The President touted the work of Adapt Pharma, a program that makes Narcan -- a type of drug that can save someone who is overdosing on opioids -- more available in colleges and universities.
"Adapt Pharma makes an overdose-reversing drug for opioids, which I've watched and seen work. It's called Narcan. It's actually incredible. Today, we applaud Adapt Pharma's decision to provide free -- free Narcan to all high schools, colleges and universities in America," Trump said.
He then brought Mike Kelly, the president of Adapt Pharma, on stage and heralded him for his "amazing and generous offer."
The program was made possible in 2017 because of a partnership with the Clinton Foundation, according to releases from the pharmaceutical company and the foundation. It was announced at the at the 2017 meeting of the Clinton Health Matters Activation Summit.
"This new program ... is part of an ongoing collaboration between the Clinton Health Matters Initiative (CHMI) and Adapt Pharma," the 2017 release from Adapt Pharma said. "As of today, all Title IV-eligible, degree-granting colleges and universities in the United States can apply to receive up to four free cartons (eight 4mg doses) of NARCAN® Nasal Spray."
Gillian Sealy, CEO of the Clinton Health Matters Initiative, said at the time that the foundation was partnering with "Adapt Pharma to help put an end to this epidemic is an important step."
Chelsea Clinton, Bill and Hillary Clinton's daughter and someone who has been critical of Trump throughout his administration, thanked the President for mentioning the effort.
"Mr. President, thank you for recognizing the @ClintonFdn's work with Adapt Pharma to prevent opioid overdose deaths and save lives," she wrote, linking to an article from Mic, which reported Trump's reference Monday.
Brian Fallon, the national secretary on Clinton's 2016 campaign, was less charitable.
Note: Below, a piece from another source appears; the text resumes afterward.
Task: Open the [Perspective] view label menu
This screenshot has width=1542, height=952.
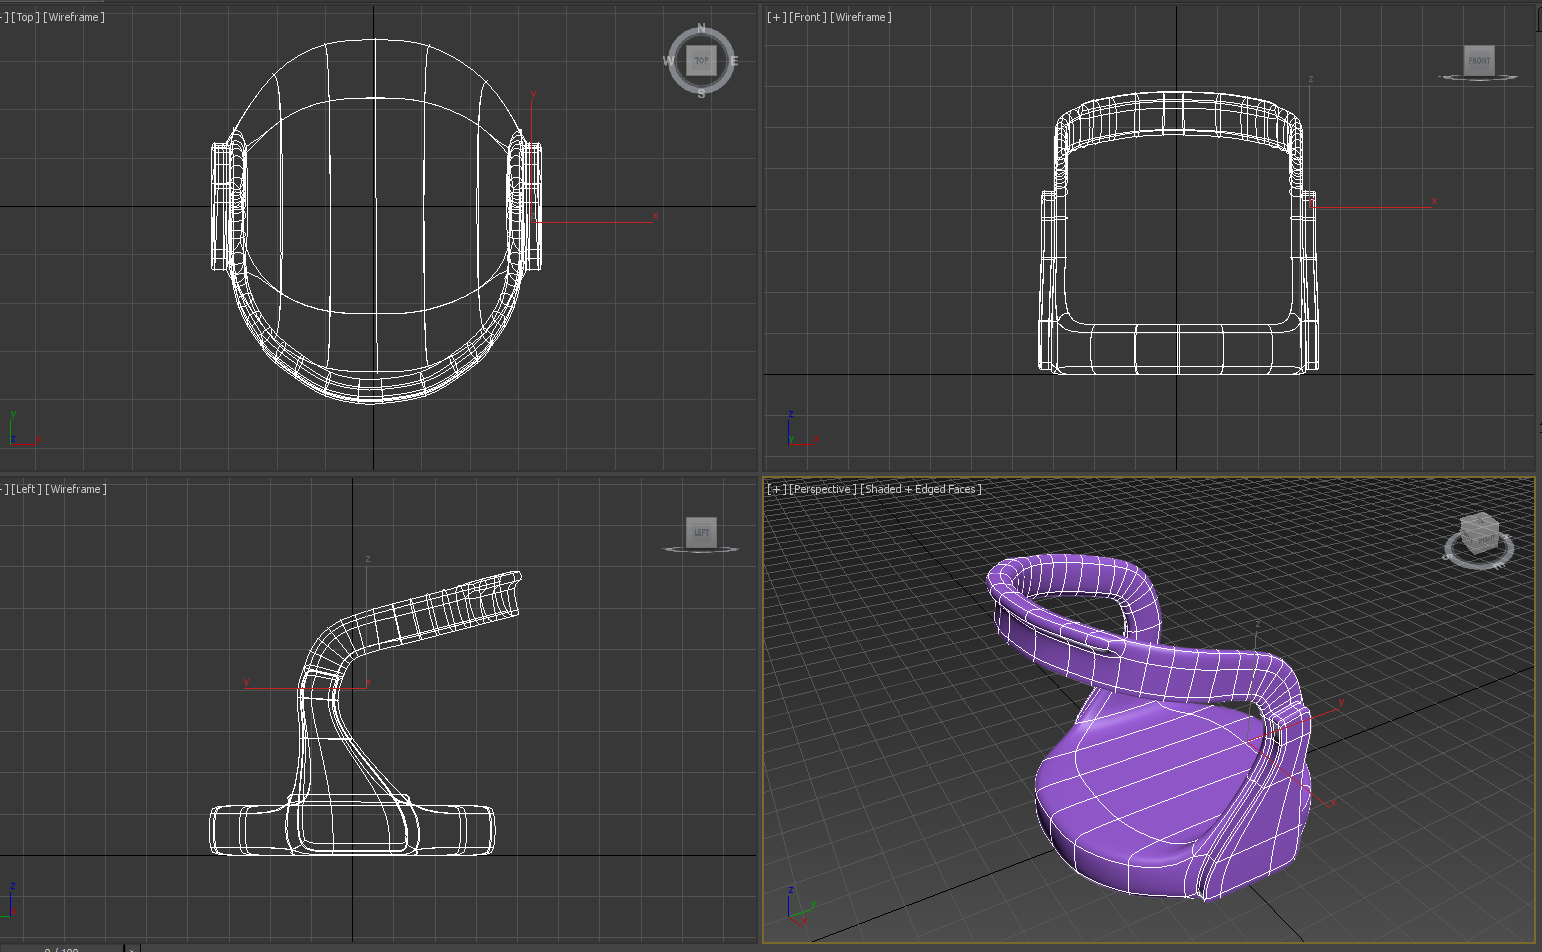Action: coord(822,489)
"It's almost like the attacks made on the Clinton Foundation in 2016 were all in bad faith," he wrote.
And Angel Urena, Bill Clinton's personal spokesman, wrote that it was "bemusing that the same president who is forcing his Justice Department to investigate the Clinton Foundation stood at a podium today to highlight a Clinton Foundation partnership as a model of success. It's gratifying to see donors touting the work."
Trump, before he was a critic of the Clinton Foundation, was actually a donor. His foundation donated over $100,000 to the organization in 2009 and 2010.